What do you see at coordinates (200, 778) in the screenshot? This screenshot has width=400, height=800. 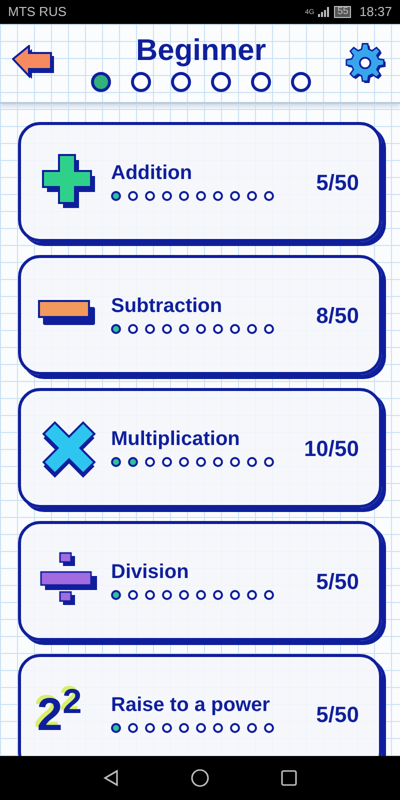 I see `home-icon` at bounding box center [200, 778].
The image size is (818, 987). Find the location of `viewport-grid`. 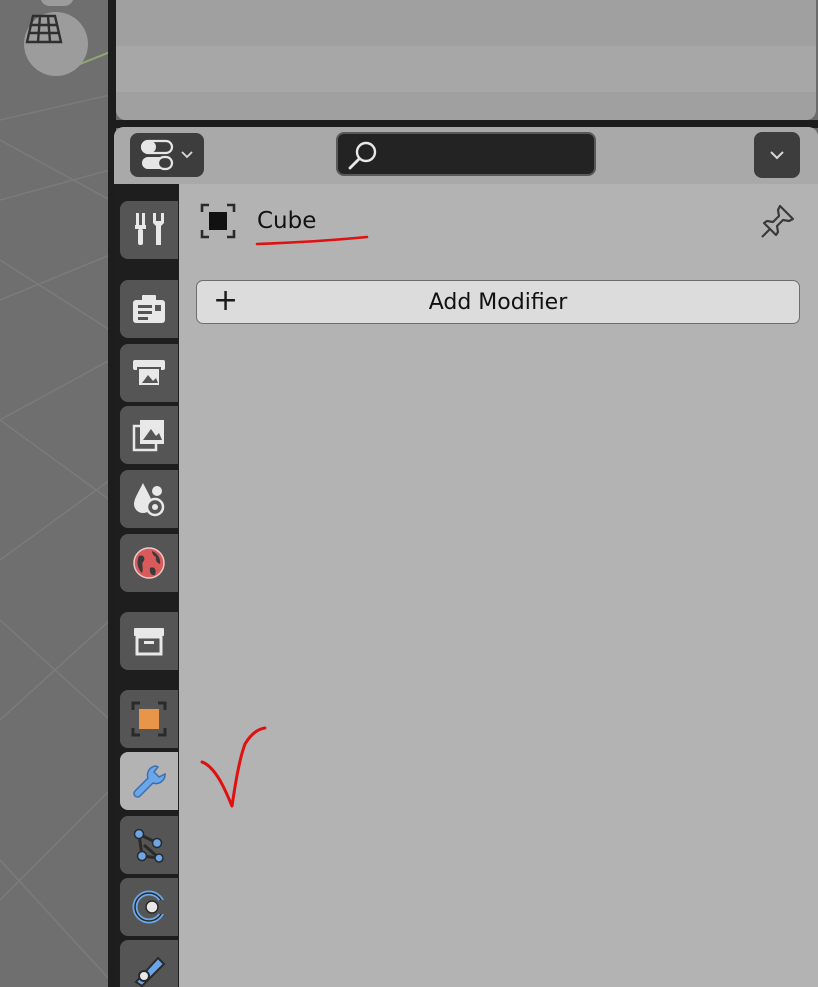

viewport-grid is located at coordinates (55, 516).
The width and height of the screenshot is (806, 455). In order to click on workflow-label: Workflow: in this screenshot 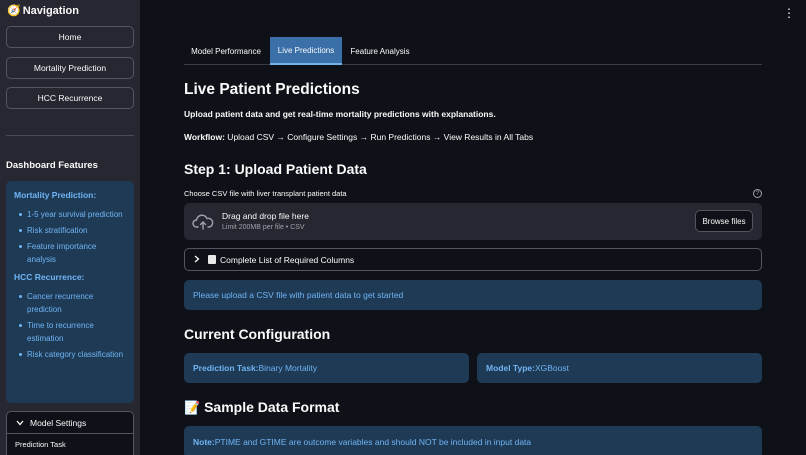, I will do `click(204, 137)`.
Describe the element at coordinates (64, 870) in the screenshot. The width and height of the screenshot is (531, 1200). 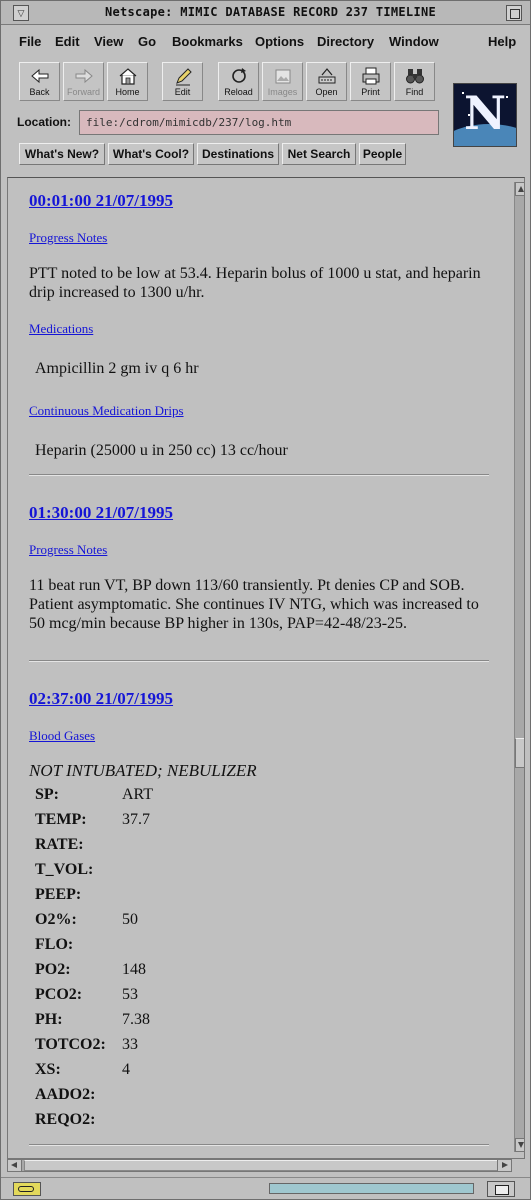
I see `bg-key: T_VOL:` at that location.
◆ ◆ ◆ ◆
(WRITTEN TASK)
Can you repeat the items verbatim, starting at the line that contains "Describe the element" and ending at the end of the items, with the pictures left out?

(RESPONSE BELOW)
Describe the element at coordinates (64, 870) in the screenshot. The width and height of the screenshot is (531, 1200). 
I see `bg-key: T_VOL:` at that location.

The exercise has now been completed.